====== DATA TO EXAMINE ======

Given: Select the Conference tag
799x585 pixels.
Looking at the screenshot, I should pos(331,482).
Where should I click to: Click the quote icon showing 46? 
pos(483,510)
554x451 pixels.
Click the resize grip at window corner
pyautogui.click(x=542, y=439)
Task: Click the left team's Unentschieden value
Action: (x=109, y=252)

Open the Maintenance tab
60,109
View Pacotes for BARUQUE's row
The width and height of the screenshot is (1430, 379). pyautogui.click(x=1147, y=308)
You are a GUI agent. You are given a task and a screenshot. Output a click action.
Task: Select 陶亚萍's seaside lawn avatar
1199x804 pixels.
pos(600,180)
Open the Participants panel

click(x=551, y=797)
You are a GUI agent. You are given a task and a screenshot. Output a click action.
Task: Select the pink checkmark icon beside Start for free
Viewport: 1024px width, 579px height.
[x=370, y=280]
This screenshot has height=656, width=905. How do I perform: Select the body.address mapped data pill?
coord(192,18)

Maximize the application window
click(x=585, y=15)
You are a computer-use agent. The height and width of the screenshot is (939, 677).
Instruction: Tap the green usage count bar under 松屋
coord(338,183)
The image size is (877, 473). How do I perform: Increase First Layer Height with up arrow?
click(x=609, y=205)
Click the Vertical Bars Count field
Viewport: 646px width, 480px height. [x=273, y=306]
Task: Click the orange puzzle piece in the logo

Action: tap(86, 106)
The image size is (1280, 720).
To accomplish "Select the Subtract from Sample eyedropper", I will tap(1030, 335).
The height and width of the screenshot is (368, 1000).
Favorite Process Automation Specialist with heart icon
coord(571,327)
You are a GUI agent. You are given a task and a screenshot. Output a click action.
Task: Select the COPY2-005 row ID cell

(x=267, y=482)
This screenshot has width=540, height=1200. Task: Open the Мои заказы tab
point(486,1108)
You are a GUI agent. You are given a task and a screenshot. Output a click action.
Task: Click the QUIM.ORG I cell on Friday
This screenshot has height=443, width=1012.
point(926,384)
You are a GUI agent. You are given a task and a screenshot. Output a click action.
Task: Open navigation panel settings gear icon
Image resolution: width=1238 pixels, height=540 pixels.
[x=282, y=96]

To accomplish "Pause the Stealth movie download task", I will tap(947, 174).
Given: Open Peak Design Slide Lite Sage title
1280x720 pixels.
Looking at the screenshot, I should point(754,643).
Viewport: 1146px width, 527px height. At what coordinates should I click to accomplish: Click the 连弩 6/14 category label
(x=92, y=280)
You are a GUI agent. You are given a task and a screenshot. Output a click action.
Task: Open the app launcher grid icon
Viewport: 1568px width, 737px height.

======

__WHAT YOU WILL DO__. Your reply should be all of the data, returned exactly.

__ANSWER FOR THIS EXERCISE__.
Given: Select the Conference tag
799x585 pixels.
Looking at the screenshot, I should pos(331,482).
Where should I click to: Click the quote icon showing 46? 
pos(483,510)
554x451 pixels.
Click the resize grip at window corner
pyautogui.click(x=542, y=439)
Task: Click the left team's Unentschieden value
Action: (x=109, y=252)

Open the Maintenance tab
60,109
View Pacotes for BARUQUE's row
The width and height of the screenshot is (1430, 379). pyautogui.click(x=1147, y=308)
You are a GUI agent. You are given a task and a screenshot. Output a click action.
Task: Select 陶亚萍's seaside lawn avatar
1199x804 pixels.
pos(600,180)
Open the Participants panel

click(x=551, y=797)
You are a GUI agent. You are given a task and a screenshot. Output a click action.
Task: Select the pink checkmark icon beside Start for free
Viewport: 1024px width, 579px height.
[x=370, y=280]
This screenshot has height=656, width=905. How do I perform: Select the body.address mapped data pill?
coord(192,18)

Maximize the application window
click(x=585, y=15)
You are a computer-use agent. The height and width of the screenshot is (939, 677).
Instruction: Tap the green usage count bar under 松屋
coord(338,183)
The image size is (877, 473). How do I perform: Increase First Layer Height with up arrow?
click(x=609, y=205)
Click the Vertical Bars Count field
Viewport: 646px width, 480px height. [x=273, y=306]
Task: Click the orange puzzle piece in the logo

Action: tap(86, 106)
The image size is (1280, 720).
To accomplish "Select the Subtract from Sample eyedropper", I will tap(1030, 335).
The height and width of the screenshot is (368, 1000).
Favorite Process Automation Specialist with heart icon
coord(571,327)
You are a GUI agent. You are given a task and a screenshot. Output a click action.
Task: Select the COPY2-005 row ID cell

(x=267, y=482)
This screenshot has width=540, height=1200. Task: Open the Мои заказы tab
point(486,1108)
You are a GUI agent. You are given a task and a screenshot. Output a click action.
Task: Click the QUIM.ORG I cell on Friday
This screenshot has height=443, width=1012.
point(926,384)
You are a GUI agent. You are given a task and a screenshot. Output a click action.
Task: Open navigation panel settings gear icon
Image resolution: width=1238 pixels, height=540 pixels.
[x=282, y=96]

To accomplish "Pause the Stealth movie download task", I will tap(947, 174).
Given: Open Peak Design Slide Lite Sage title
1280x720 pixels.
Looking at the screenshot, I should point(754,643).
Viewport: 1146px width, 527px height. At what coordinates should I click to accomplish: Click the 连弩 6/14 category label
(x=92, y=280)
You are a GUI agent. You are given a task and a screenshot. Output a click action.
Task: Open the app launcher grid icon
Viewport: 1568px width, 737px height.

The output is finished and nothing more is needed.